Hacker News new | ask | show | jobs
by tmoertel 4749 days ago
I'm not sure I was able to get my point across to you. Let me try another approach.

The improvement I'm talking about occurs upsteam of the distributions, even though it is caused by the distributions' packaging policies.

Libraries are upstream from projects, and projects are upstream from distributions. If the distributions discourage projects from bundling libraries, this policy will encourage project developers to talk to the upstream library developers to get desired changes into the libraries, rather than go the customize-and-bundle route. This improved coordination and patch-flow benefits the users of the libraries and the users of the projects, regardless of whether those users rely on any particular distribution to get the software. Users are, as always, still free to pick whatever distribution best suits their preferences, or no distribution at all. Still, they benefit from the distributions' debundling policy.

1 comments

I might be able to comment better if the term "projects" were better defined. It just depends on, well, the nature of the dependencies. Most libraries depend on other libraries. Often at least three layers deep.
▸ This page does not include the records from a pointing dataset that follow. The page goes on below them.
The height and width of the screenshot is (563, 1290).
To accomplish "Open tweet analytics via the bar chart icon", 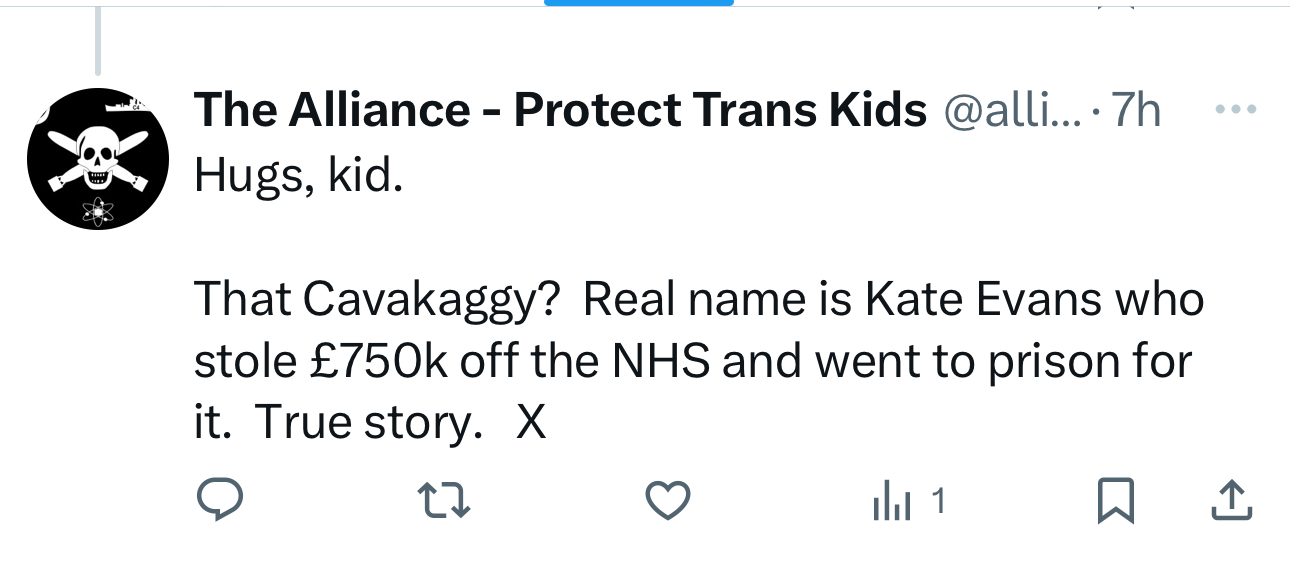I will 892,502.
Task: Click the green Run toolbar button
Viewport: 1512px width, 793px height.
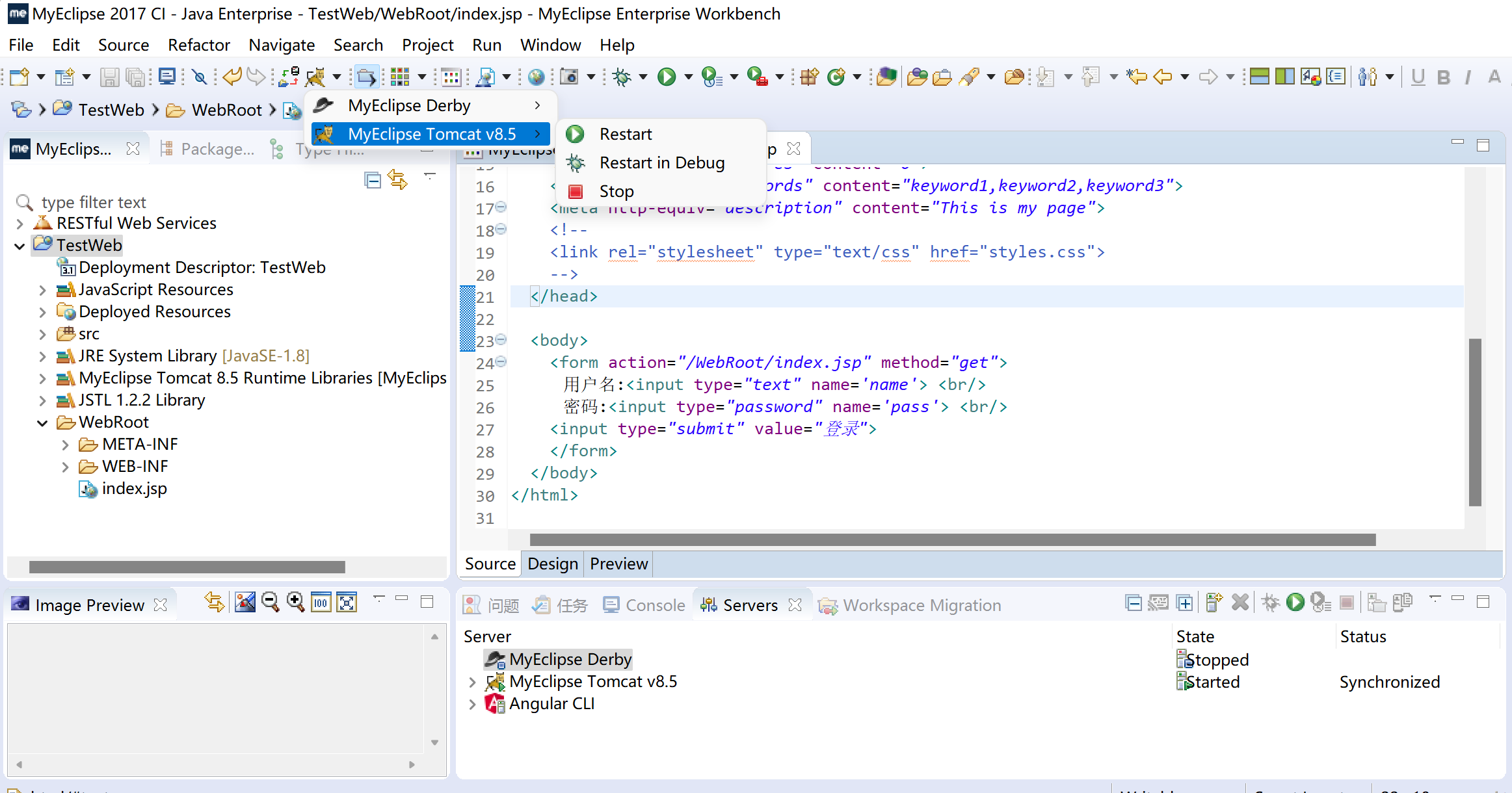Action: coord(666,77)
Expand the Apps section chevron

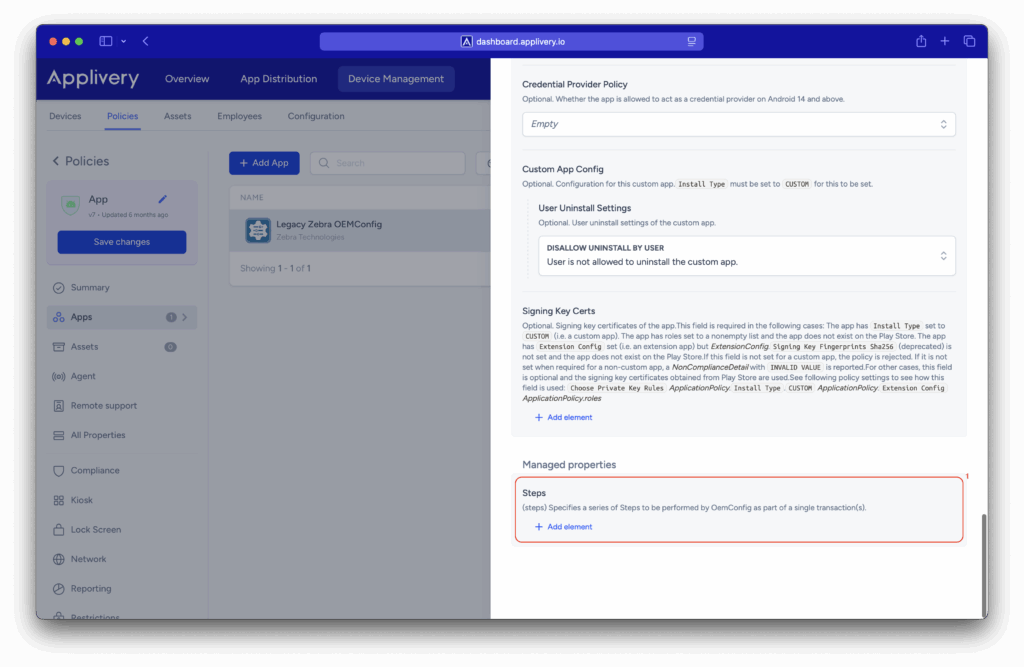pos(185,317)
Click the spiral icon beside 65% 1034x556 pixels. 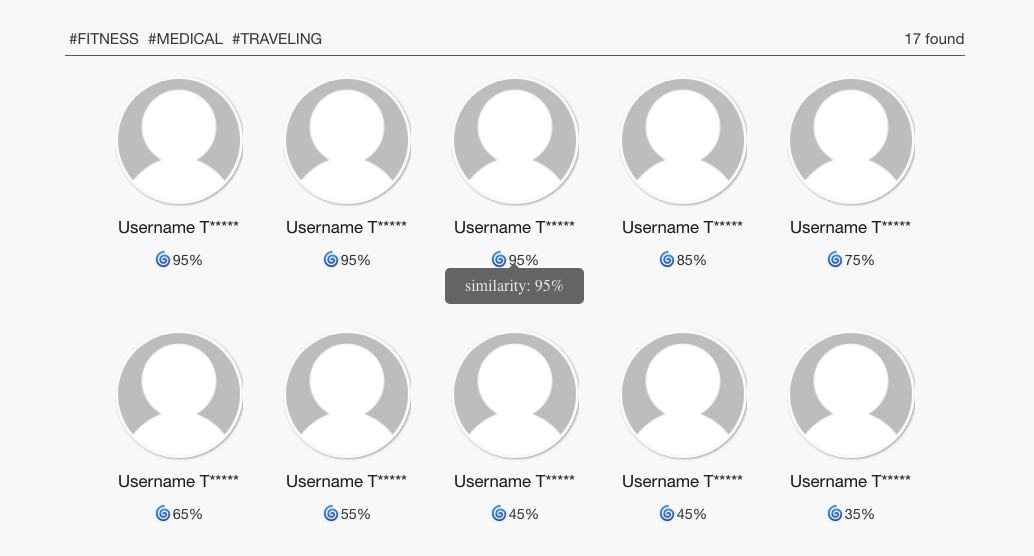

If you could explain how your philosophy would deal with, for example, nginx and Apache both depending on libssl, which itself depends on libcrypto, which depends on libz and libc (both of which are also separate independent dependencies of Apache and nginx) then maybe we could discuss it better.

Oh, and in theory I should be able to swap libssl for libgnutls arbitrarily. How do we handle that?

You're conflating the dependency graph with the change-flow network. The first represents how projects rely on other projects; the second represents how changes must propagate to reach all users. Once you understand the difference, you'll understand why debundling is the sensible response to the sea of large-scale interdependent software-development projects that characterizes most FOSS ecosystems.
If I understand you correctly, you're saying the dependency graph and the "change-flow network" are completely orthogonal.

Separation of concerns is a value of good software projects. But there are practical realities that the author of the article enumerates specifically.

If there is a tight coupling between his application and a handful of upstream libraries, packagers are far more likely to break his application by distributing the latest version of that shared library. Other applications that aren't as tightly coupled can handle that upgrade. Since it is tightly coupled, he's going to be highly attuned to the upgrade needs for his specific statically compiled version.

They're not orthogonal; they're two directed graphs with the same vertices and different edges.

If the dependency graph G = (V, E) has a vertex for every software project and an edge x -> y iff downstream project y depends on upstream project x, then the change-flow network is the graph C = (V, F), where there is an edge x -> y in F iff there is a downstream path between x and y in G and also y requires an update and re-release when x changes (e.g., because it bundles a copy of x in its releases).

So if there is a change to project x, for it to flow to all affected dependents, you must update all downstream neighbors of x in the change-flow network C.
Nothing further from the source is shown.